(Item position entries)
⟨

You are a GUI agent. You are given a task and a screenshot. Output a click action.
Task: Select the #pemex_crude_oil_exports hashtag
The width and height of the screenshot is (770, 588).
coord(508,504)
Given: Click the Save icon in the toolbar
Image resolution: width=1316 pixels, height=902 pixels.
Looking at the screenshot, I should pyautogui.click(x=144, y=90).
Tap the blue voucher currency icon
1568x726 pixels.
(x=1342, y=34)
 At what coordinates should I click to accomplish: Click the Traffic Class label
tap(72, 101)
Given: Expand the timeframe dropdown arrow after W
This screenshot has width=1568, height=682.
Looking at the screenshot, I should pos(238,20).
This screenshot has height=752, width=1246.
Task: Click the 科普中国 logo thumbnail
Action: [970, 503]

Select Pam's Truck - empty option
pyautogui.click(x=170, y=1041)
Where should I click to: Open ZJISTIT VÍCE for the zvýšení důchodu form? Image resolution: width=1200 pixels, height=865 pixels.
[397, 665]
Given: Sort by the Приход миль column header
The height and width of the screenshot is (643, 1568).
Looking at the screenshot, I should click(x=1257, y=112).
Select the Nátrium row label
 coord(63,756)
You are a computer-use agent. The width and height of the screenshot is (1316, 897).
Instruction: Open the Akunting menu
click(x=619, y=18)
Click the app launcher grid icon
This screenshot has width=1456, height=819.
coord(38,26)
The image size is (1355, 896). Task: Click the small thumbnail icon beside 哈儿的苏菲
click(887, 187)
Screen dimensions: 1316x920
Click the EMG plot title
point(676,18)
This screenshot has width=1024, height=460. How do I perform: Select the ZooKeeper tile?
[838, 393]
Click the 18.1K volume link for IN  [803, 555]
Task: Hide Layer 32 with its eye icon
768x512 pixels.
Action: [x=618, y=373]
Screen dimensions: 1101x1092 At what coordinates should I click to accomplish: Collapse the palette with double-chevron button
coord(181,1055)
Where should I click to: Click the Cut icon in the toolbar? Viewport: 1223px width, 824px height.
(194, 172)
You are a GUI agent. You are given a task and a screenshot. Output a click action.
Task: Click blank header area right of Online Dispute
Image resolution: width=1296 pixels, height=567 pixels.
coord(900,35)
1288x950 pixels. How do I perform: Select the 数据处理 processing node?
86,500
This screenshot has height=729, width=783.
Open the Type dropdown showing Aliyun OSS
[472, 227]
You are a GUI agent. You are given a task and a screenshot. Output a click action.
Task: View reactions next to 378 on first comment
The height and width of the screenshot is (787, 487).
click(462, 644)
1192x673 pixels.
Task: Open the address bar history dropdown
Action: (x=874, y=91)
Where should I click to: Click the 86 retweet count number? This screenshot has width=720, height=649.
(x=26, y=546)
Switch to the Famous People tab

⟩

REQUIREMENTS:
Give the listing above, from its start through the line containing "coord(508,504)", as a two-column CSV with the header row "instruction" and "target". Each request gets one row, with its text under "instruction" and its answer under "target", each in a single quoted field with line breaks replaced by spaces.

SOLUTION TO THIS TASK:
instruction,target
"You are a GUI agent. You are given a task and a screenshot. Output a click action. Task: Select the #pemex_crude_oil_exports hashtag The width and height of the screenshot is (770, 588).","coord(508,504)"